In a statement, BA said it had experienced "initial teething problems" first thing in the morning, which had caused delays in staff arriving at their posts.
Difficulties included car parking provision, delays in staff security screening and staff familiarisation and "some baggage performance issues", it said.
"These delays have had a knock-on effect during the day so we have taken the decision to cancel a very small number of flights. We would like to apologise to passengers for any disruption to their flights," the statement added.
Earlier the company said such problems were "not unexpected following one of the most complex and largest airport moves in history".
Aviation analyst Jamie Bowden told the BBC teething problems were to be expected on the opening of a terminal, with new airports in Japan and Hong Kong also suffering difficulties in their first days.
What was important was that BA and airport operator BAA worked together to solve the technical problems "quickly" to ensure the minimum disruption for passengers, he added.
Earlier, anti-airport expansion groups held a protest at the new terminal.

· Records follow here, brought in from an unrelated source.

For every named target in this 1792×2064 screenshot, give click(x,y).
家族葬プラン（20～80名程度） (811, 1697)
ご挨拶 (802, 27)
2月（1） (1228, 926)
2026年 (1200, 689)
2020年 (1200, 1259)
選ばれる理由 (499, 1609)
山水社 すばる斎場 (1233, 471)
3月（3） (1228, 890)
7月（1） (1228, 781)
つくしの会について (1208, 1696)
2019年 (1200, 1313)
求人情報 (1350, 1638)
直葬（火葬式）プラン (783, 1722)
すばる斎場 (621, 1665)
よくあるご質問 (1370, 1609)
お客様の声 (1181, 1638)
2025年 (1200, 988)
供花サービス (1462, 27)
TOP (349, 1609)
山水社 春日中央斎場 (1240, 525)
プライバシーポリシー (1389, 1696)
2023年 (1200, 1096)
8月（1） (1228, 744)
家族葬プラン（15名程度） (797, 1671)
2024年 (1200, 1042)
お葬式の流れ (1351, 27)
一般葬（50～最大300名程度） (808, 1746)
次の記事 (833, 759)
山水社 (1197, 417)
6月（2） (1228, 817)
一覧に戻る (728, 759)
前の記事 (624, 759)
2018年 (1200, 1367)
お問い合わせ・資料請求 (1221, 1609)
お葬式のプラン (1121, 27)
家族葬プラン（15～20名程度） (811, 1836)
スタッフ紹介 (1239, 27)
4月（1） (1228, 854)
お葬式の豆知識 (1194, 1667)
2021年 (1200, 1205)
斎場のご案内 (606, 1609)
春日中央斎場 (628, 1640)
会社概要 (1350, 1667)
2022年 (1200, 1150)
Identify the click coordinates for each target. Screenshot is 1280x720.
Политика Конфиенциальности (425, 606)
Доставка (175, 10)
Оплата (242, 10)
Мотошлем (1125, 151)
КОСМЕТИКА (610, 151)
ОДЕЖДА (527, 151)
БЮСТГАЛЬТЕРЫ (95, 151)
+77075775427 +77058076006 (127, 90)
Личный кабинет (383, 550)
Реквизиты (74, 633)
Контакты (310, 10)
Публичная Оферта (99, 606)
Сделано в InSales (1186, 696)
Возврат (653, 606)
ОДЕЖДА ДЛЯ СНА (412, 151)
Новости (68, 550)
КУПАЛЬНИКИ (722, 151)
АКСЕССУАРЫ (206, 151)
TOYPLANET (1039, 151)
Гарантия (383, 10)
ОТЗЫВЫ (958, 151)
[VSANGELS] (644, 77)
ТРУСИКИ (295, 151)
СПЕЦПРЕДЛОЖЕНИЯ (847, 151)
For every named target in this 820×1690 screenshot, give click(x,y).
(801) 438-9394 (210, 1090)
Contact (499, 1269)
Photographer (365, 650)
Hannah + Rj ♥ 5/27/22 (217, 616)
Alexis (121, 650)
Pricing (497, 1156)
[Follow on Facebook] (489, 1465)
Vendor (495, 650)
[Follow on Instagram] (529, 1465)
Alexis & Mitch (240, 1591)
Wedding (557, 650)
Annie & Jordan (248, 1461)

Environmental campaigners in red T-shirts staged a peaceful protest
Hundreds of protesters - wearing Stop Airport Expansion T-shirts and opposed to plans for a third runway and sixth terminal at Heathrow - carried out a peaceful protest.
Among the protesters at the airport were Hazel, 71, and Jock Cooper, 72, who have lived in Old Windsor - under the flight path - for 45 years.
"It's a stupid idea to sign an agreement in Bali saying we want to save the planet and then we read there was going to be a third runway," said Mrs Cooper.
"The area, skies and planet won't take it."
BAA says the opening of T5 will not see any more flights operating to and from Heathrow, but environmental groups say more noise, pollution and stress will result.